A NEW FRONTIER
« A new frontier ». C’est ainsi que John Fitzgerald Kennedy marque les esprits lors de son discours d’acceptation de son investiture à la course présidentielle en 1960, désignant l’espace comme une « nouvelle frontière ». Le nouvel horizon de développement du savoir humain est nommé, la course à l’espace est lancée.
A l’image de nombreux progrès dans l’histoire des sciences et des techniques, ce sont d’abord les applications militaires qui ont tiré le développement de l’industrie spatiale. Si nous sommes aujourd’hui l’un des rares pays au monde à maîtriser toute la palette des technologies de ce secteur hautement stratégique, c’est en premier lieu parce que le général de Gaulle a souhaité doter la France d’une force de dissuasion, nécessaire au plein exercice de sa souveraineté. Dans cette aventure où notre pays fait figure de pionnier, les ingénieurs de l’armement ont joué un rôle de premier plan.

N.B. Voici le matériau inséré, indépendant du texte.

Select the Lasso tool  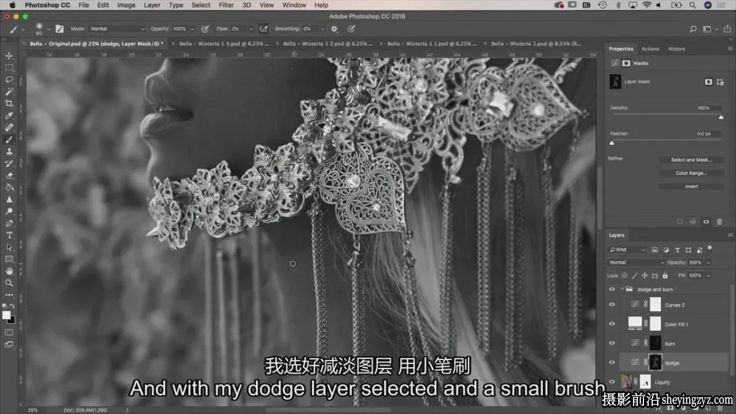(9, 80)
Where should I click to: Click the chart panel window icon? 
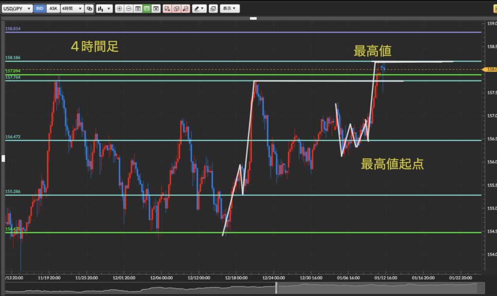coord(156,9)
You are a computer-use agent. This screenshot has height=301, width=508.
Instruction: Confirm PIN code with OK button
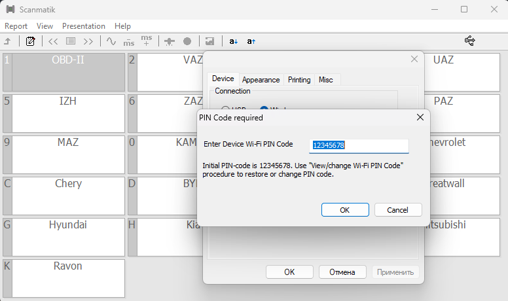coord(345,210)
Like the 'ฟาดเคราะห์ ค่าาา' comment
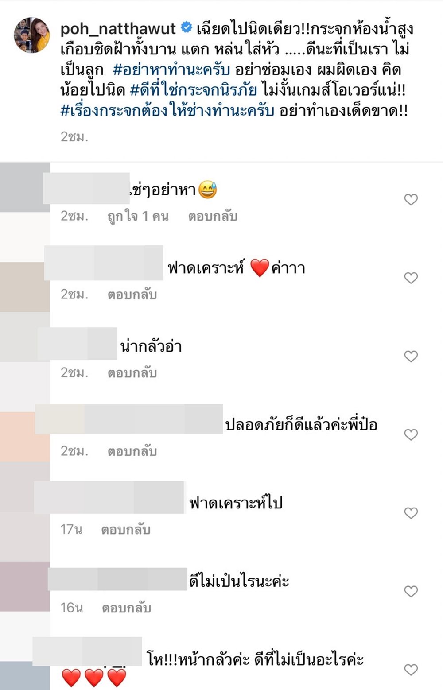This screenshot has width=443, height=690. pos(411,278)
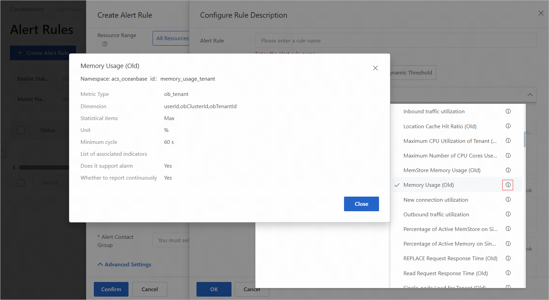Show info for Read Request Response Time
Screen dimensions: 549x300
[x=508, y=273]

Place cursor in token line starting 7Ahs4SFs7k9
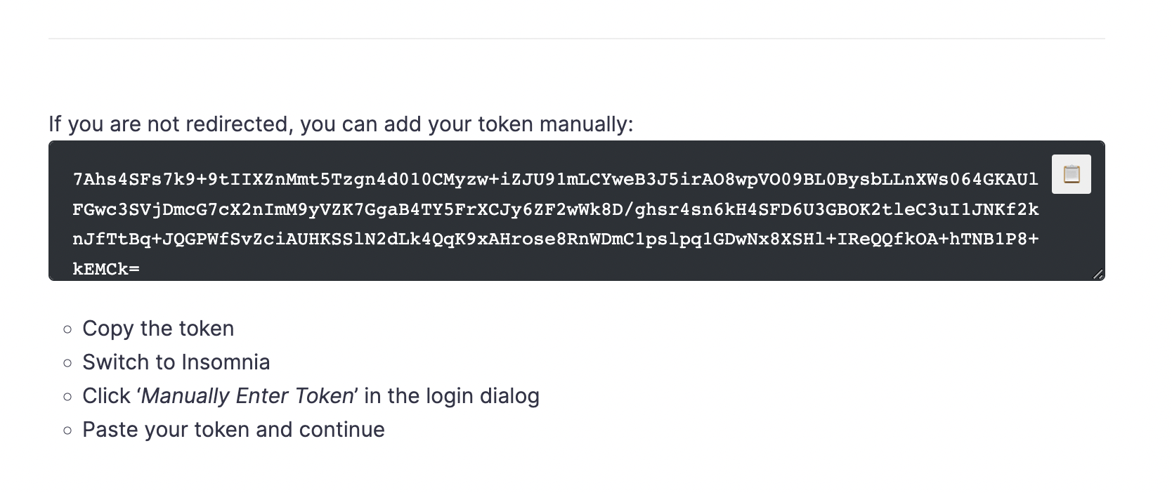point(555,179)
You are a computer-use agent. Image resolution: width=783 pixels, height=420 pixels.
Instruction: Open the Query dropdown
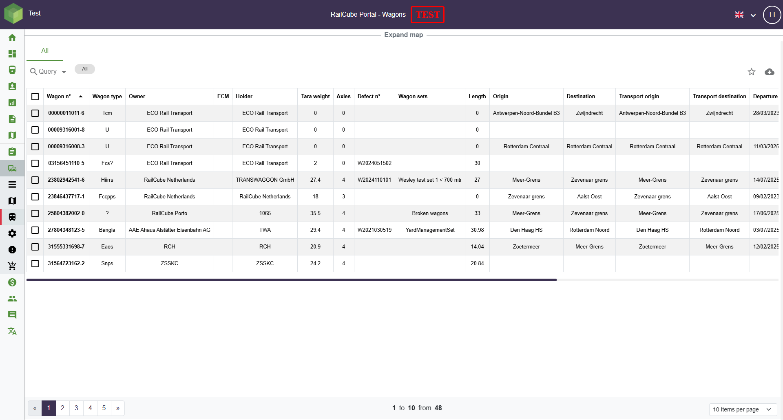pyautogui.click(x=48, y=72)
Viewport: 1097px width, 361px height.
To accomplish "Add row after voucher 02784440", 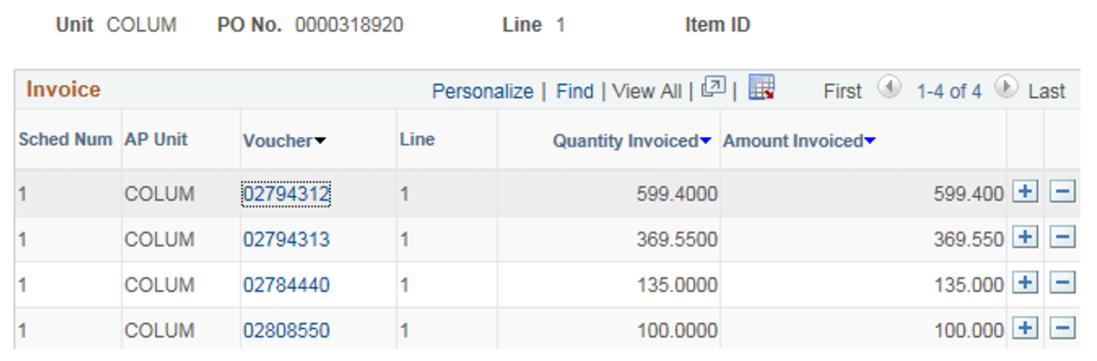I will 1025,283.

Aujourd’hui l’irruption des méthodes d’innovation de rupture dans le secteur spatial – ce que l’on appelle communément NewSpace – remet profondément en cause ce paradigme. Ce sont désormais les acteurs privés, et non plus seulement les Etats, qui tirent le développement économique de l’industrie spatiale, désormais plus flexible, plus innovante, plus connectée aux différents segments de l’économie. Ce virage crucial pour le développement de nos sociétés, les Etats-Unis et la Chine en ont pris depuis longtemps la mesure. L’émergence-éclair de Space X, que personne n’attendait et qui s’est imposé en cinq ans comme le concurrent principal d’Arianespace, le démontre. Space X n’est que l’exemple le plus visible d’un phénomène de fond : tout un écosystème d’entreprises, de start-up, de laboratoires et de pôles d’innovation se constitue progressivement autour de la production et de l’exploitation des données issues de l’espace. De ce bouleversement majeur de nos schémas économiques traditionnels, l’Europe ne saurait rester à l’écart.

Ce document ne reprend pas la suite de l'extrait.